In this post (and the next few posts), we will look at the “modern” historical context which has played a major role in shaping much of our current conditioning.

There are a number of events in recent history which have shaped our national psyche, which in turn has given rise to a certain conditioning set”, and thus affects how Francophones and Anglophones view each other (or do not view each other).

For lack of a better term, bluntly stated, this has led to numerous “mental blocks” within Canada’s Two Solitudes.  Such mental blocks provide momentum for a viscous circle, and the continuation of the Two Solitudes.

What in Canada’s recent history “triggered” such mental blocks?

We can re-word the question to ask :

  • “In the past 50 years, what happened to condition” Canada’s Francophone and Anglophone societies to act in a manner which continues to perpetuate the notion of the Two Solitudes?”

Canada’s history can be divided into major periods:

  • Canada’s “earlier” history and
  • Canada’s modern” history.

What distinguishes these two histories is that the witnesses, players and decision makers from Canada’s “earlier” history are mostly gone, or will soon pass away.   The witnesses, players and decisions makers in Canada’s “modern” history are often still alive or can still be remembered, and are sometimes still in a position to be able to influence the outcome of the future.

It is a natural emotional response that human beings accord value to “pride and honour”.  Thus it is no surprise that so many people around the globe accord more weight to “earlier” history than they do to “modern” history (that is why we see wars and agendas being fought today on the basis of events which occurred many generations or even centuries ago).

Yet, I have always believed that such weight tends to be misplaced.  We cannot hold people accountable for the actions of past generations.  Past generations lived in a different value system, and frankly in a very different culture (to the extent that people of past eras would be from a completely different planet if they were to be compared to modern generations).   That is why I shake my head when I hear arguments for sovereignty based on past events such as 1914 conscription, the consequences of the patriot riots in the 1800s, or school abolition acts in the 1930s.

The way I reconcile such issues is by asking myself the following two questions:

  1. Would those events be promoted, valued, or exacerbated in our modern society if someone were to attempt to re-create them today?, and
  2. If not, are steps being taken today, at a societal level, to correct mistakes of the past (to the extent that they can be corrected within existing mechanisms and in a modern context)?

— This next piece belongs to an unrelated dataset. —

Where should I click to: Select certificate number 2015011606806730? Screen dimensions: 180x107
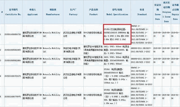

As events in and of themselves, Canada’s “earlier” history should be left to history, rather than to the whims of emotional response.

The “modern” history equation:

Owing to the illogical nature of granting greater weight to earlier history than to modern history, we can and should place greater emphasis on our “modern” history.   Yet, there are also dangers in according too much weight to modern history as well.  Modern history is not immune to mistakes or events stemming from misunderstandings.   But modern history affords us the luxury of making corrections to the mistakes of the the recent past before they become etched in society’s collective consciousness.

Our “modern” history is a tale of so many nuances.  Thus, we should view it as many shades of grey, rather than as black and white.

In the most general of terms, more hardcore elements of Québec’s sovereignist movement unfortunately tend to view our modern history as black and white, as do certain entrenched aspects of Canada’s unilingual Anglophone political establishment, headed by certain unilingual Anglophone politicians and community leaders.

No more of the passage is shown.